Ms Corbett told The Times newspaper: “As we age, we try to have better overall wellbeing and protect our emotional health. Older adults who focus more on negativity avoidance seemingly live happier lives, have better health and longevity.”

Ms Corbett suggested the results made sense from an evolutionary perspective. 

“As one’s perceived time left in life grows shorter future-orientated goals such as information seeking grow less important.

“Instead present-orientated goals such as living a happy life and having a good well-being are prioritised.” 

Dr Robin Lawrence, founder and consultant psychiatrist at 96 Harley Street, offers his view. 
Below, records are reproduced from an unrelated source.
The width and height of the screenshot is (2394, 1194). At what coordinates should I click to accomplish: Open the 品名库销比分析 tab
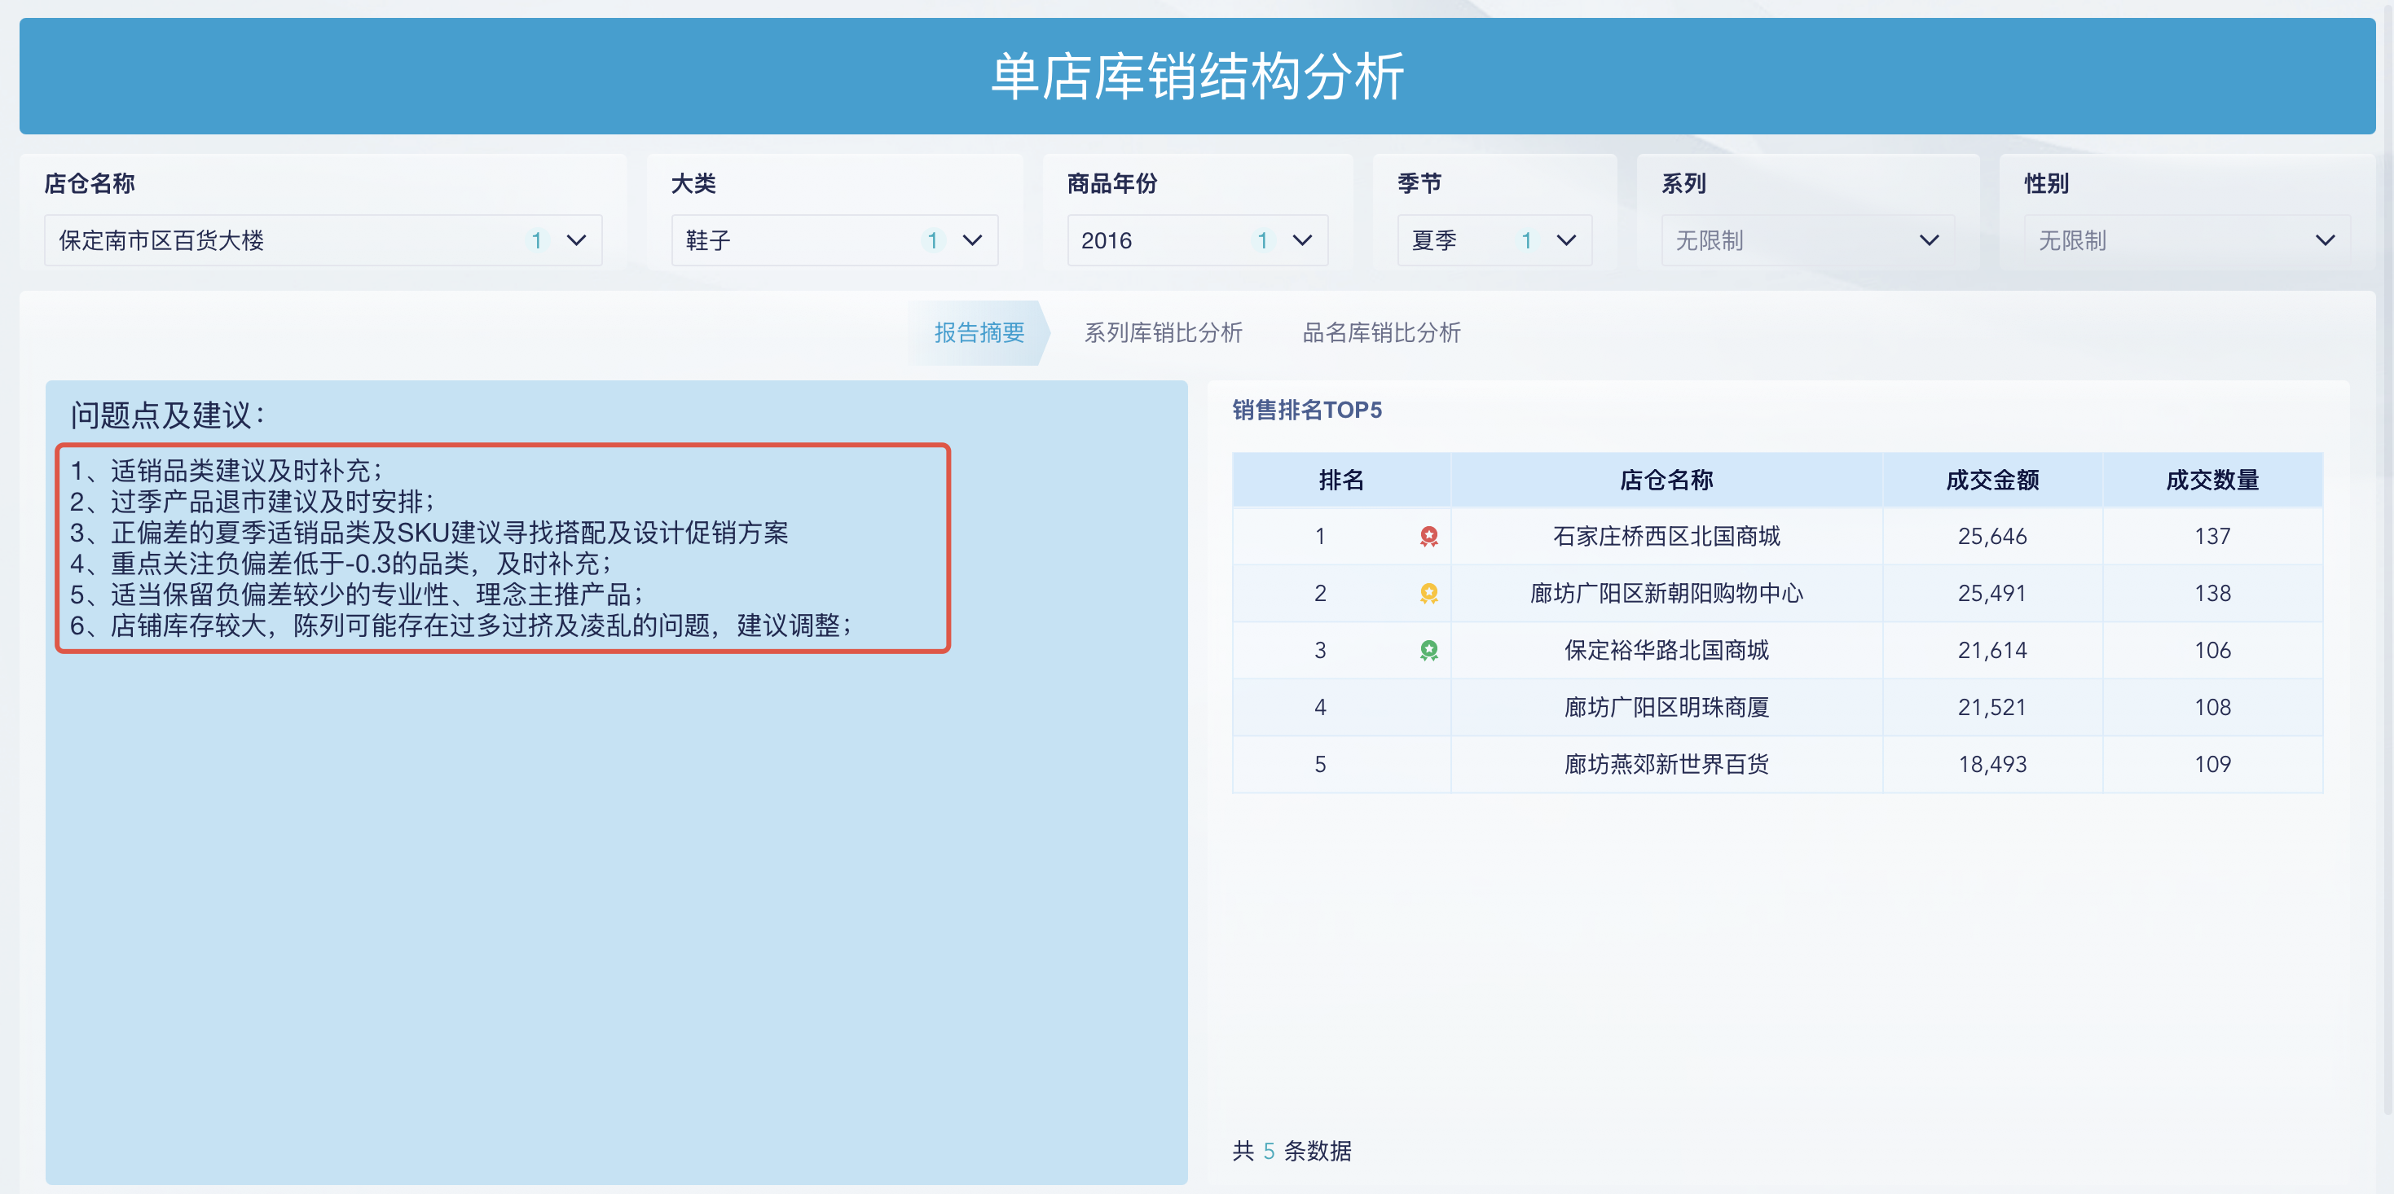click(1380, 332)
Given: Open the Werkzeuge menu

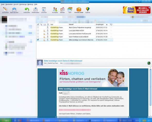Looking at the screenshot, I should point(23,4).
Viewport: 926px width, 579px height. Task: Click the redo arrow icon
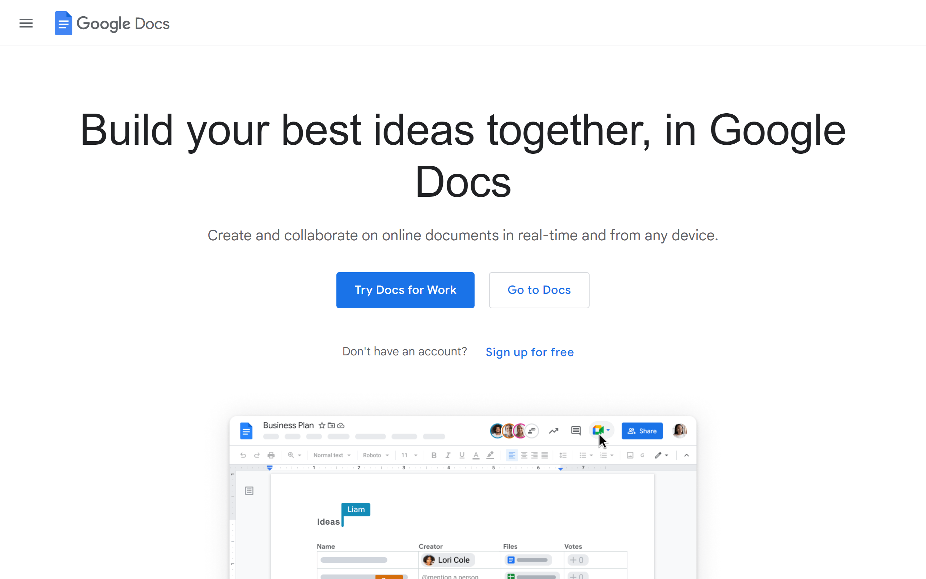tap(257, 455)
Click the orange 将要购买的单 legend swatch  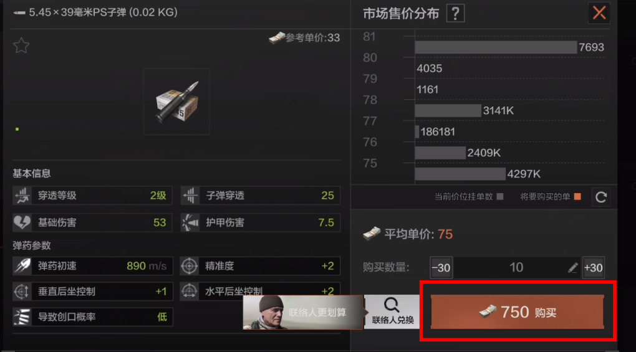[x=577, y=196]
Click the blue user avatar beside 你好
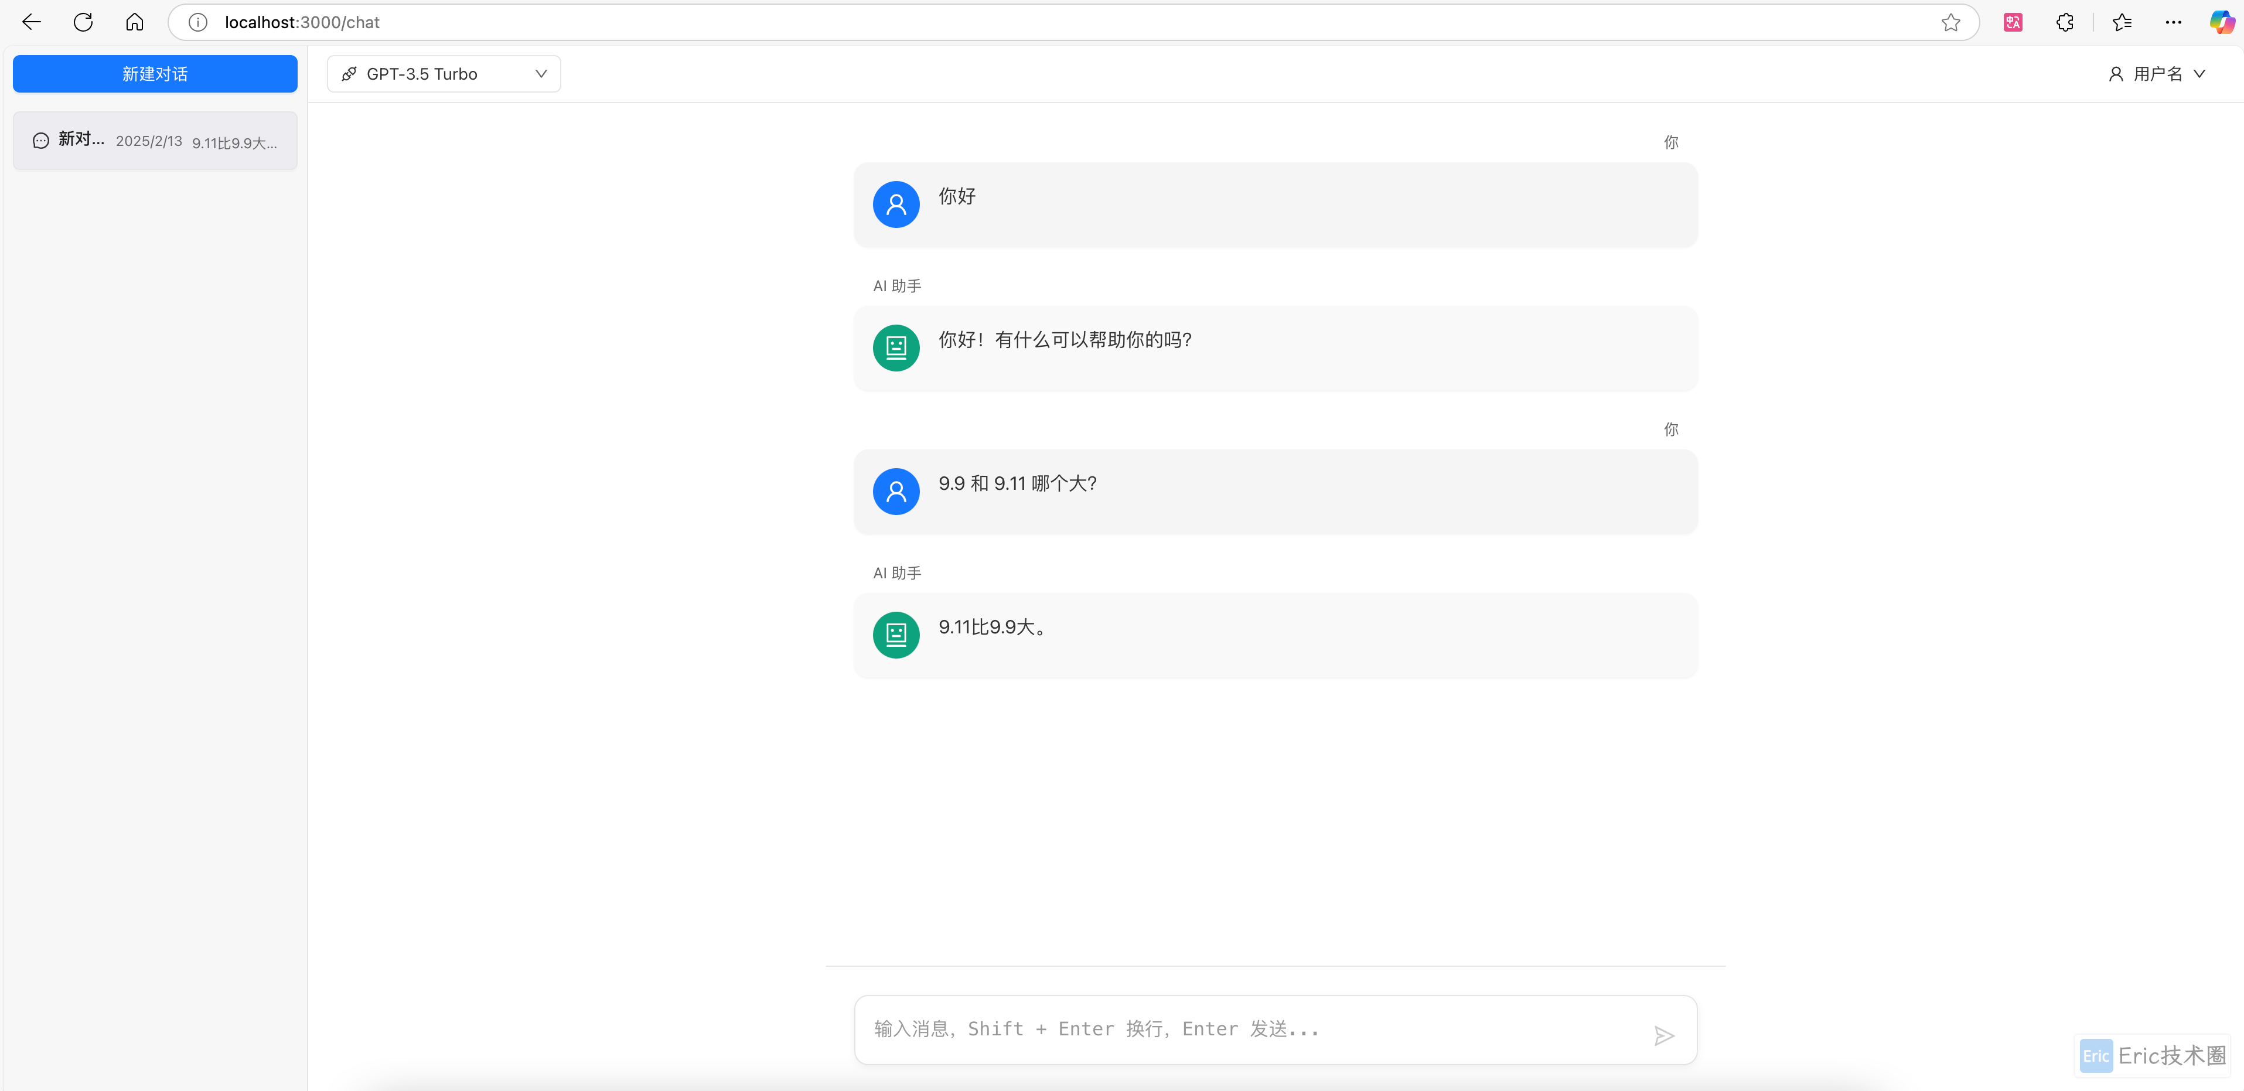The height and width of the screenshot is (1091, 2244). (896, 205)
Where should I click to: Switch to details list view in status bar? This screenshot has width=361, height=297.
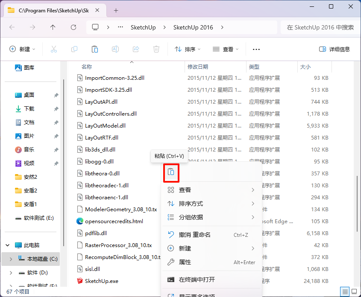coord(345,292)
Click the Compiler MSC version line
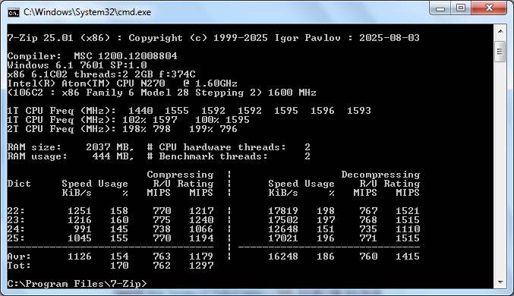 point(92,56)
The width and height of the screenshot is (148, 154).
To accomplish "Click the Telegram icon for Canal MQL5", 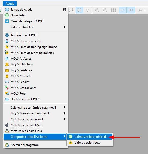I will pyautogui.click(x=7, y=21).
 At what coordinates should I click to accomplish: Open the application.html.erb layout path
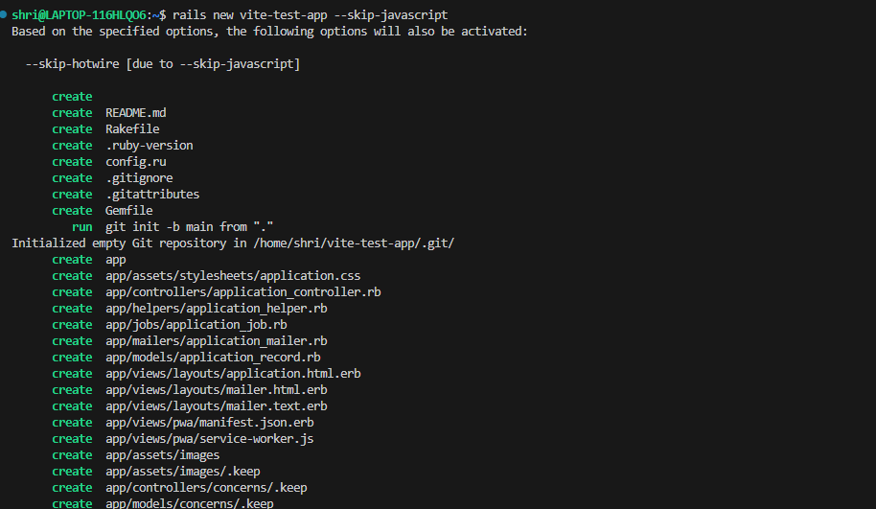point(233,374)
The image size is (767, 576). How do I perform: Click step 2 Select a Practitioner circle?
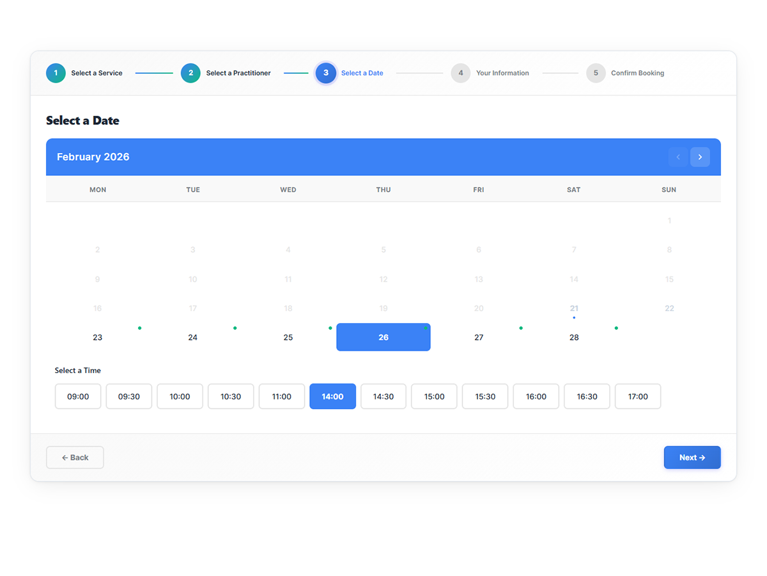[190, 73]
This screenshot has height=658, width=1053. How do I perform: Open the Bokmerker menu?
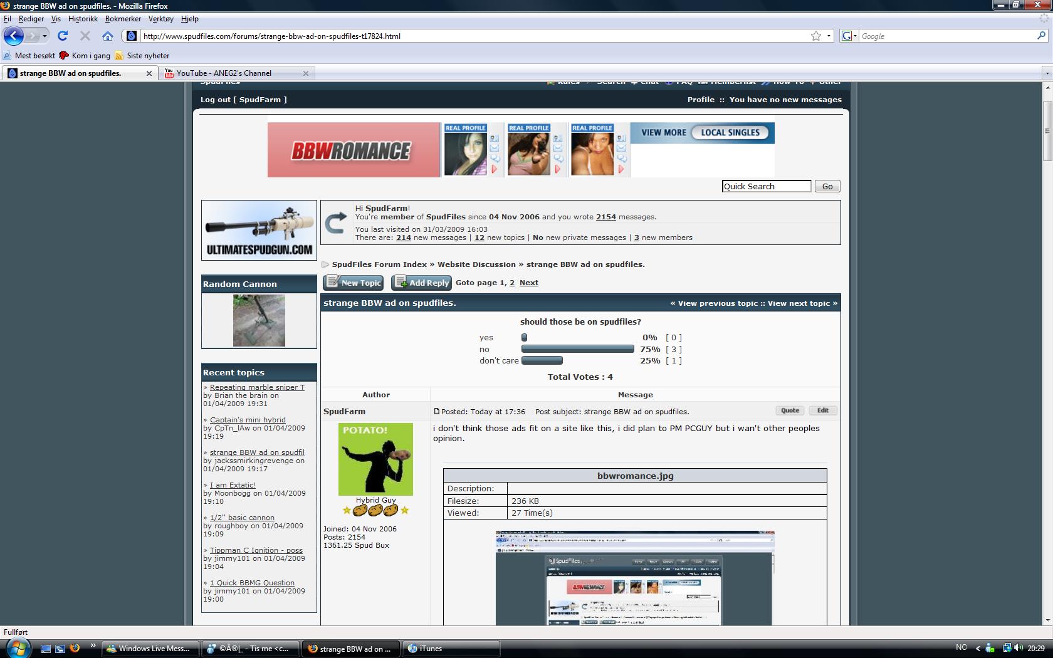coord(123,19)
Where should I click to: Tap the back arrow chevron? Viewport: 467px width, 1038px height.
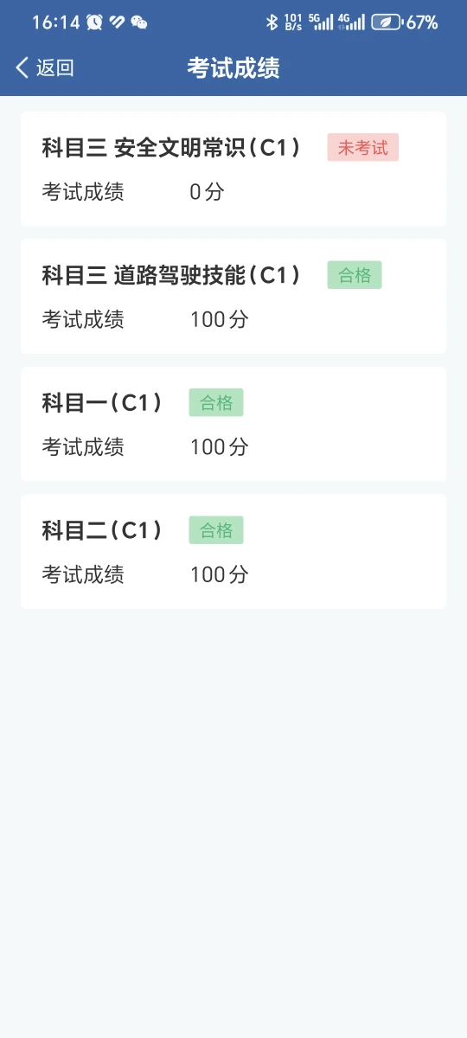pyautogui.click(x=22, y=68)
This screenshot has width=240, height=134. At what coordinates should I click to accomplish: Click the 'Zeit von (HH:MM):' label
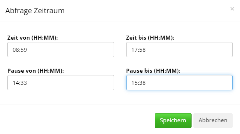(x=33, y=38)
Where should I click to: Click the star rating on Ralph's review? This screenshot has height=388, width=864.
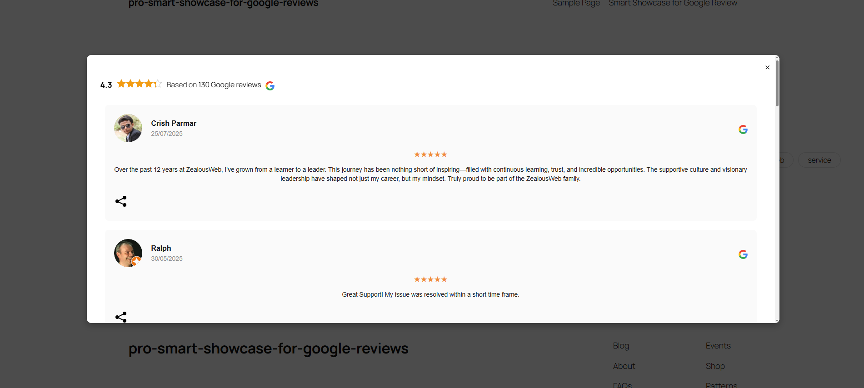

“I am not sure if we can say that this is a consequence of growing older or a difference between the generations. 

“If the former, it is to be welcomed and supports the anecdotal impression that resilience increases with age.  There is also evidence that personality disorders (particularly Borderline Personality Disorder) get better with age and that fits with the former theory. 

“If it is a generational thing – the older generation have always had a greater capacity to ward off unhappiness – then the future looks bleak and must result in a continued increase in demands for psychiatric and psychological services.”

In our current turbulent times, it could be argued there are good, practical reasons for young people to be feeling deeply concerned about the stress they have to manage. Worries about student debt, career paths, mortgage or rental affordability and relationships are real and  immediate concerns.  

One way to help train young brains to identify and contain what must be an instinctive survival fear might be to encourage the here-and-now benefits of the ancient art of mindfulness.